Und du bist dir wirklich sicher, dass das Band mit Oryx nicht mehr besteht?, erkundigte sich Tordred in seinem Kopf zum gefühlt millionsten Mal. Sam saß auf Tordreds Rücken, wodurch er den Gesichtsausdruck des schwarzen Einhorns nicht sehen konnte, doch das war auch nicht nötig. Selbst in der Zeit, als er mit dem Minotaurus verbunden gewesen war, hatte Sam stets gespürt, welche Sorgen sich Tordred um ihn machte.

Ja, beteuerte Sam und tätschelte ihm beruhigend den Hals. Die einzige Stimme in meinem Kopf gehört einem leicht nervigen Einhorn.

Tordred schnaubte mit gespielter Empörung, aber Sam spürte seine Erleichterung. Sie stand seiner eigenen in nichts nach.

Inzwischen hatten sie die Ausläufer der Schwarzhornwälder erreicht. Ihre gelöste Stimmung wich einer angespannten Stille. Oryx raunte den anderen Minotauren etwas auf Asteri zu, worauf‌hin sie sich hinter Tordred zurückfallen ließen. Das hier war Einhornterritorium, also war es nur logisch, dass er die Führung übernahm.

Wir halten uns an den äußersten westlichen Rand des Waldes, sagte Tordred zu Sam. Es gefällt mir nicht, dass wir so viele Minotaurenspuren hinterlassen, aber dagegen können wir wohl nichts tun.

Die Einhornclans wissen nicht, dass es noch Minotauren in Cavallon gibt, wandte Sam ein. Kann gut sein, dass sie die Spuren gar nicht erkennen, falls sie sie überhaupt entdecken.

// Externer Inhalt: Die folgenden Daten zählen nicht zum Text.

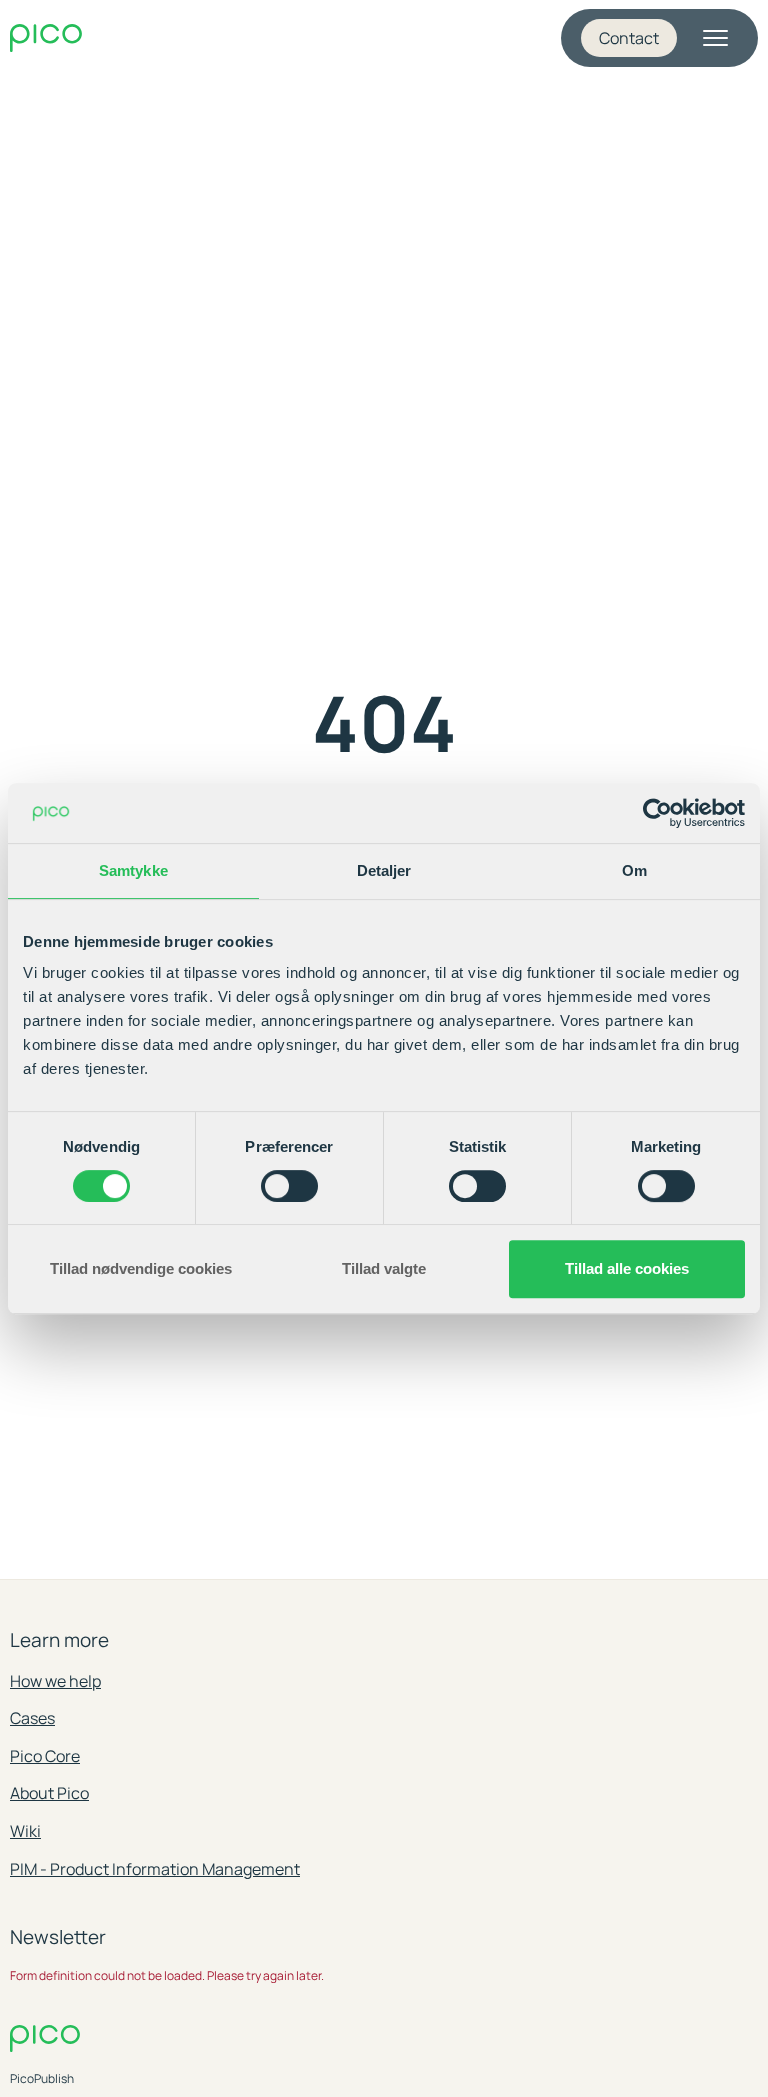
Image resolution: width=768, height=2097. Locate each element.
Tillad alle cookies (627, 1268)
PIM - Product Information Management (155, 1869)
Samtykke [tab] (133, 870)
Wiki (25, 1831)
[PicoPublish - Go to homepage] (46, 38)
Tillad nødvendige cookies (141, 1268)
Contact (629, 38)
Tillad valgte (384, 1268)
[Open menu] (715, 38)
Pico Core (45, 1756)
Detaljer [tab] (384, 870)
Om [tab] (634, 870)
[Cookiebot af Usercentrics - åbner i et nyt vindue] (657, 813)
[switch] (289, 1186)
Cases (32, 1718)
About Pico (49, 1793)
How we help (55, 1681)
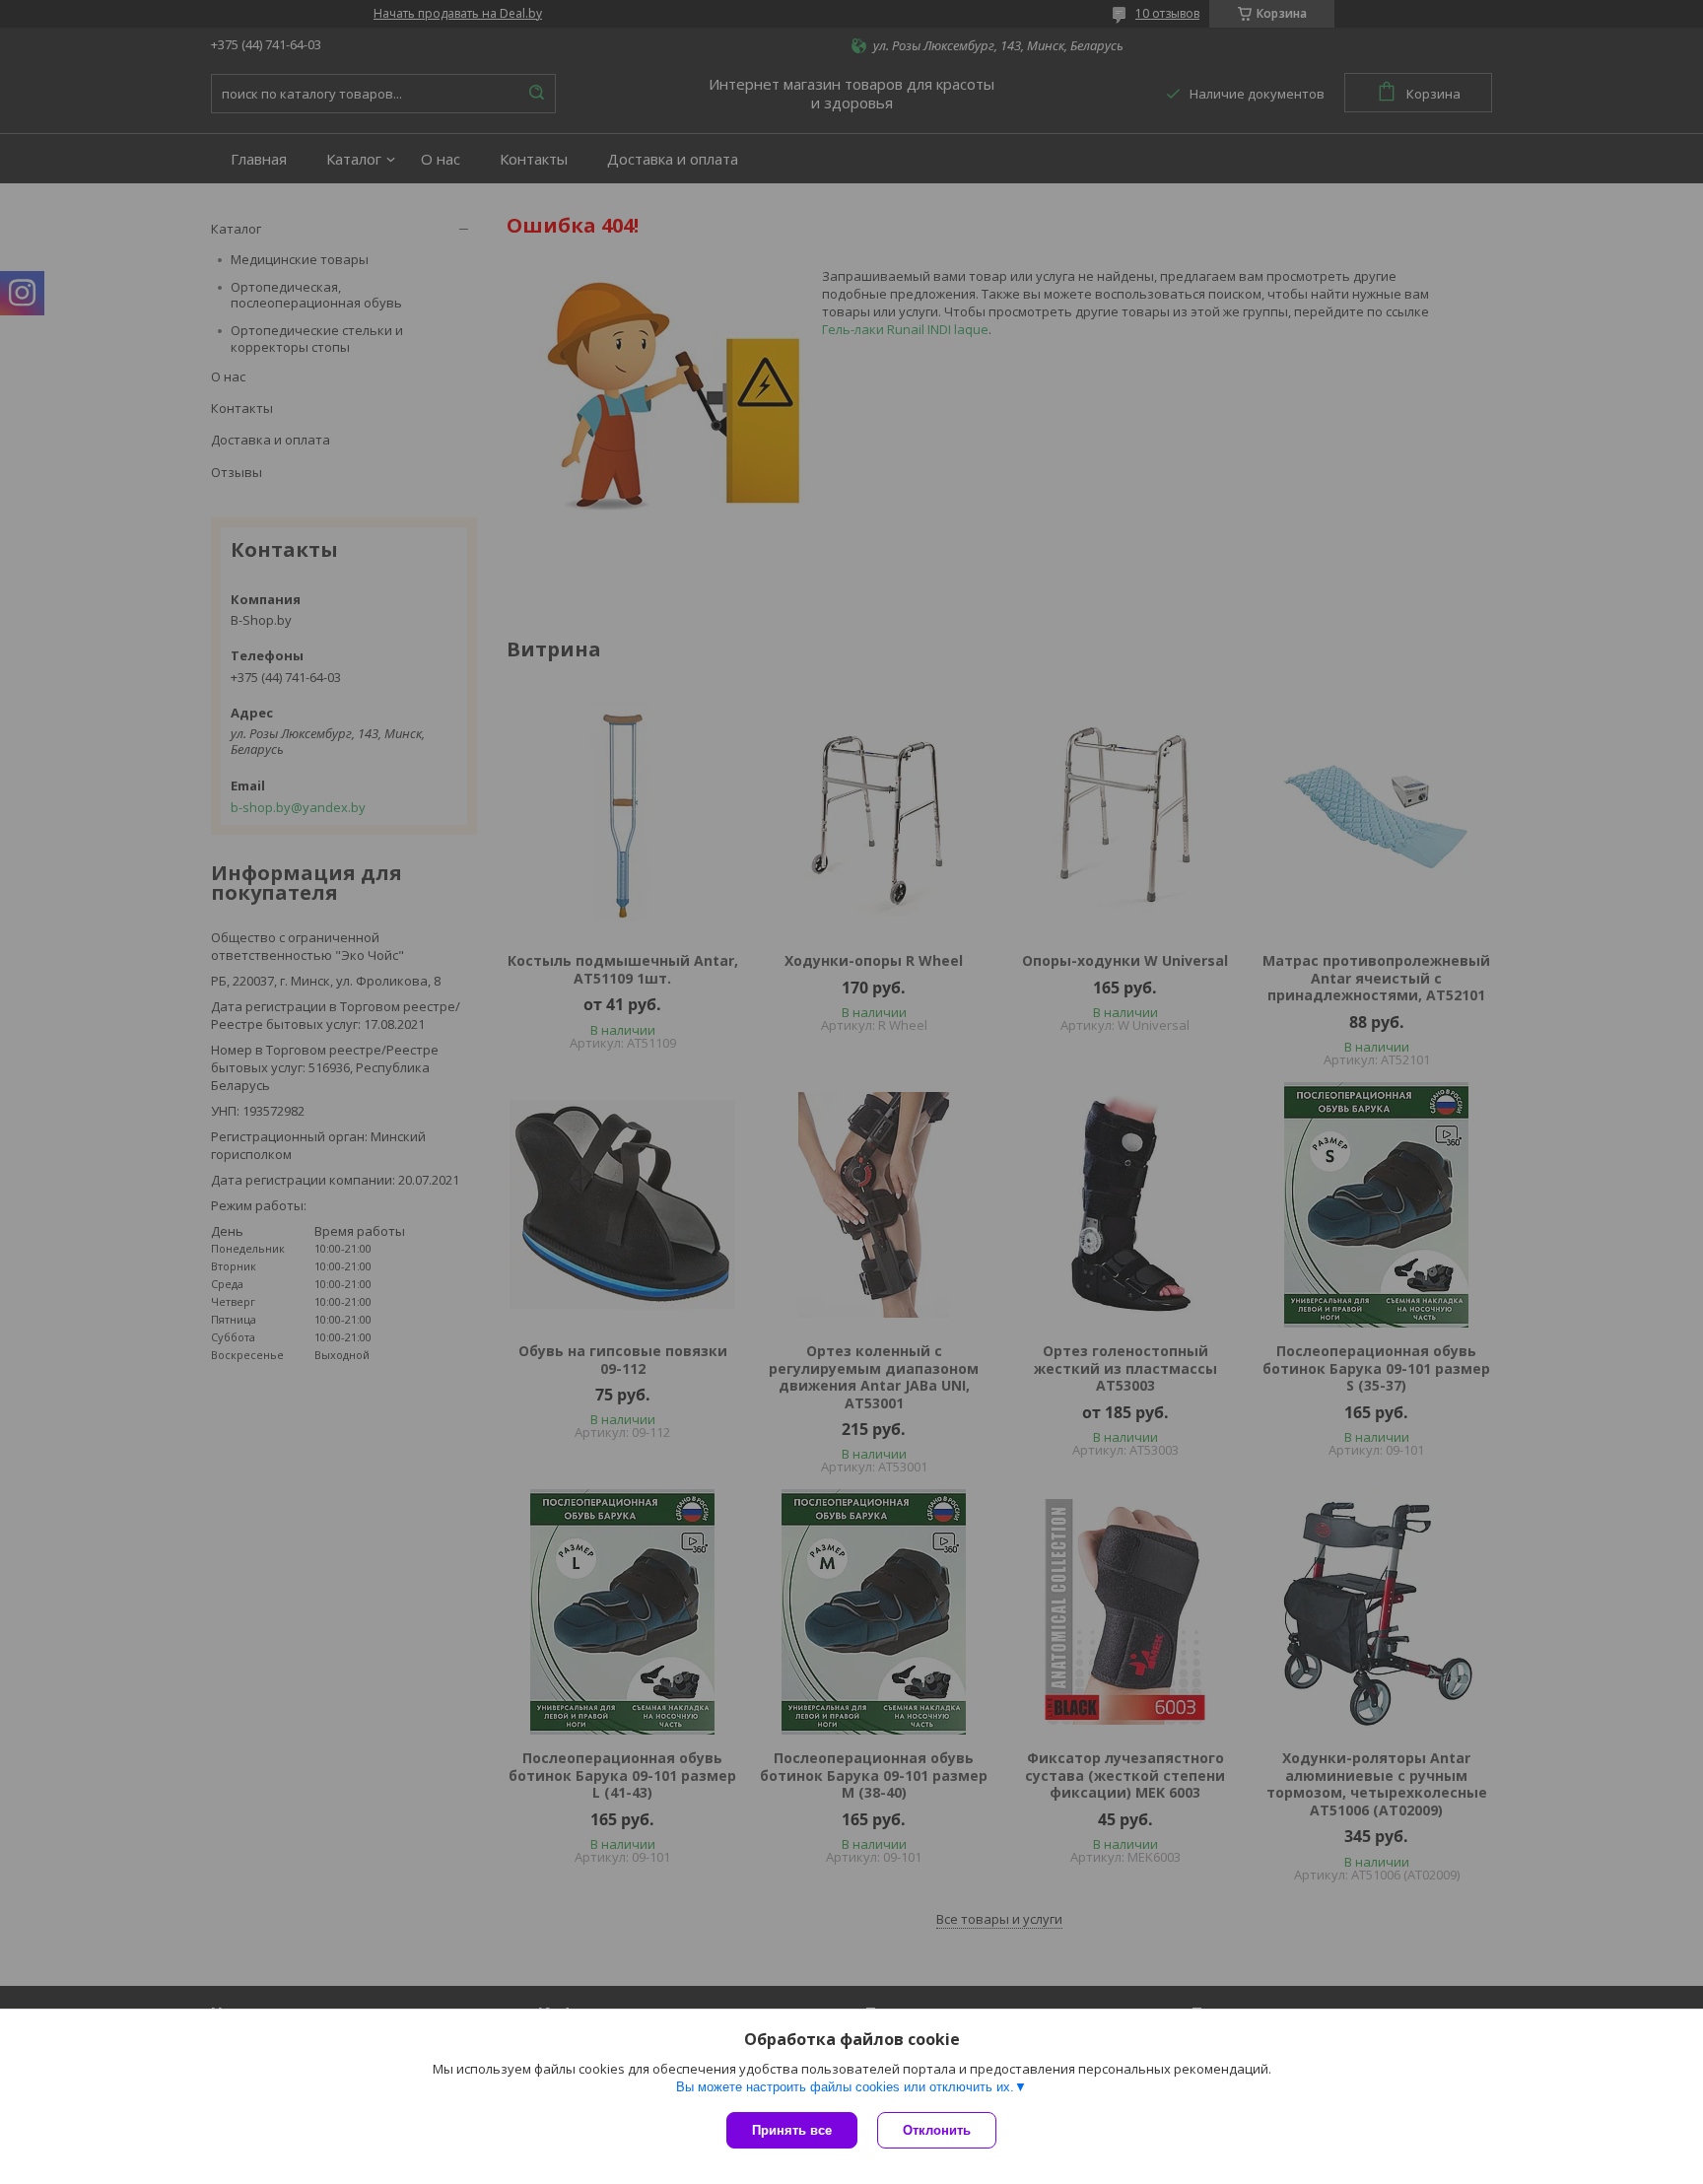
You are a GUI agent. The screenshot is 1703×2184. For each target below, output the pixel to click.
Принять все (792, 2130)
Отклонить (937, 2130)
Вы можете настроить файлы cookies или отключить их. (845, 2087)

»Ihr redet schon wieder im Kopf miteinander«, meldete sich Lara in Sams Rücken zu Wort. »Hört auf damit, das ist total gruselig.«

Sam grinste. »Entschuldige. Wir haben nur beschlossen, dass wir uns an den westlichen Rand des Waldes halten werden.«

»Schlimm genug, dass ich nicht verstehe, was die sagen«, murmelte Lara. Sie drehte sich nach hinten und warf den Minotauren einen finsteren Blick zu, die sich leise in ihrer rauen, kehligen Sprache unterhielten. »Sie haben uns schon mal gefangen genommen. Wer sagt, dass sie das nicht wieder tun? Ich traue ihnen nicht über den Weg.«

»Ich auch nicht«, erwiderte Tordred düster.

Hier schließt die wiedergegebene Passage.